Although I got my 9-to-5 start in newspapers, I’ve never been more than a sporadic contributor since going freelance in 1992. In the intervening years, I’ve hopped from freelancing for the book publishing biz to dotcoms and the corporate tech sector, back to magazines and newspapers and books, and lately, over to web news media — though to stay afloat, I still do some of each.

As long as newspapers, magazines, and books are around, I plan to have a hand in them. But I find myself working online so much these days that I have moments of thinking, Six months is a long fracking time to wait to see that article I just wrote in print and on newsstands. 

This horrifies me somewhat, because like so many, I grew up wanting to work in print publishing. I still want to work in print publishing. (As an aside, it’s my firm believe that most people do. I mean, when was the last time you met a person who didn’t tell they wanted to write a book? When every last one of us is reading a Kindle or whatever the next space tablet is, wannabe writers and life coaches will still be saying they hope to see their name in print someday.)  

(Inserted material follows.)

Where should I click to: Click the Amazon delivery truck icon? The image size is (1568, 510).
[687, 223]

Aspirations aside, I also want to pay my bills. So I do some of each medium: print, online, old school, new school. Given the past six months of media layoffs, the recent avalanche of newspaper closures, and all the news reports, blog posts, insider gossip, tweets, and panels about the colossal shift in the news/information biz, I’d be crazy not to.

Regardless of whether you work in the news/information biz, I imagine most of you have done the same since the economy went seriously south last fall: print designers teaching themselves WordPress, desktop programmers developing mobile phone apps, anything to give yourself an edge.

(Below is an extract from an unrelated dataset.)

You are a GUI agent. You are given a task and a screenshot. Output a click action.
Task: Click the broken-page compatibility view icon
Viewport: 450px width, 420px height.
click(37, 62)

If so, what shifts has your work seen in the past six months? Have you felt the need to pick up a new tech skill or two? Started working in a medium that’s a first for you? Infiltrated an industry that’s brand spanking new to you? Please share with the class.

5 comments March 19th, 2009

Taking back your ex (employer)

Another call for sources for my ABC News column: I’m hoping to write this week’s piece on employees who get laid off by a company only to wind up freelancing, contracting, temping, or working for them part-time later. If you’ve been laid off from a staff job in the last six months and have since started freelancing or contracting for that same company, I’d love to hear from you. You can be anonymous and I don’t need the company name. Besides sharing people’s anecdotes in the article, I’m looking to give tips, do’s, and don’ts of taking an ex-employer back as a freelancer or contractor. Please email me by Tuesday if you’re interested. Thank you!

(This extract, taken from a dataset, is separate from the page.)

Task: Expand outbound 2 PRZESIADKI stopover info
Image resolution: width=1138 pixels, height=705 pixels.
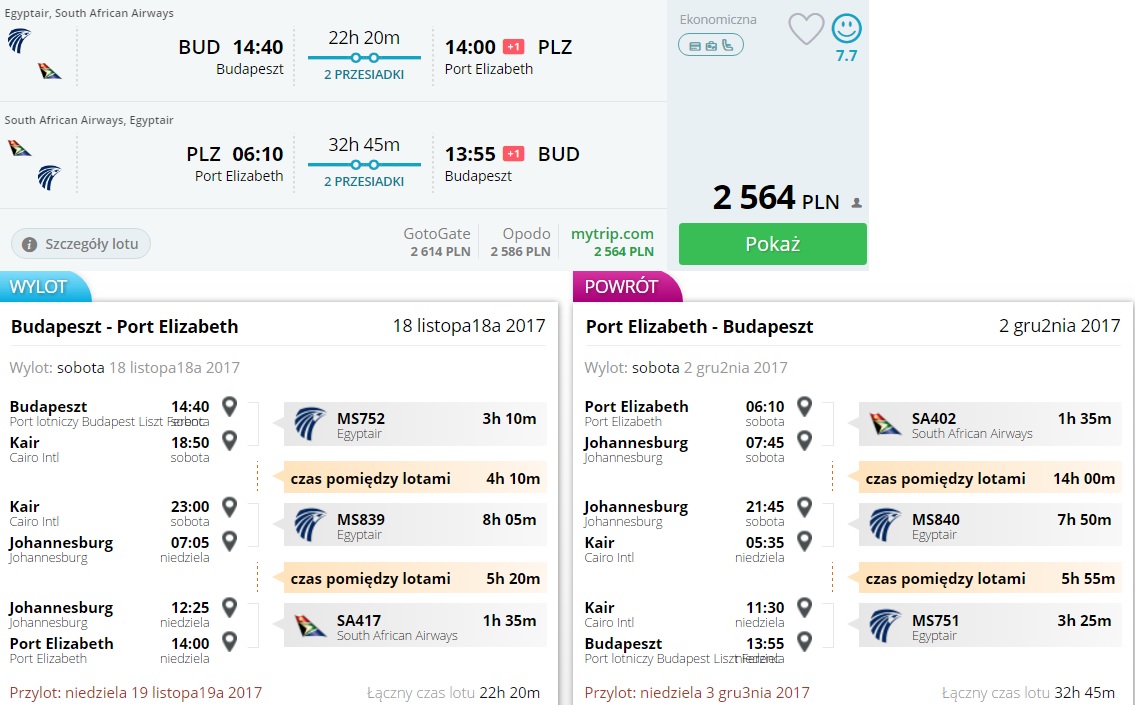Action: pos(364,74)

2 comments March 13th, 2009

Monitoring the layoff rumor mill as a freelancer or contractor

Last week I asked if anyone wanted to weigh in on my ABC News column on how layoff gossip both helps and hurts office workers. (You can read the column here; it ran yesterday.)

But employees aren’t the only ones who grapple with layoff gossip. As a freelancer and contractor, I’ve recently had to temper my monitoring of the downsizing rumor mill about several of my clients. On the one hand, you want to stay informed of budget and headcount cuts so you can plan accordingly (save your pennies, find new clients, be sensitive to editors enduring employment upheaval). On the other, you don’t want to fall so far down the rumor rabbit hole that you can’t think straight.

In other words, you don’t want to be like the freelance journalist I interviewed for my column who said this:

“I get obsessed with the gossip to the point that I become unproductive. Instead of pursuing the work I have, I’m chasing down the latest choice tidbit on whether this other business is going to close. I’m on the phone with colleagues, I’m reading all the blogs, tuning in to the TV, to Twitter, you name it. It’s probably all a waste of time, but hope springs eternal and all that.”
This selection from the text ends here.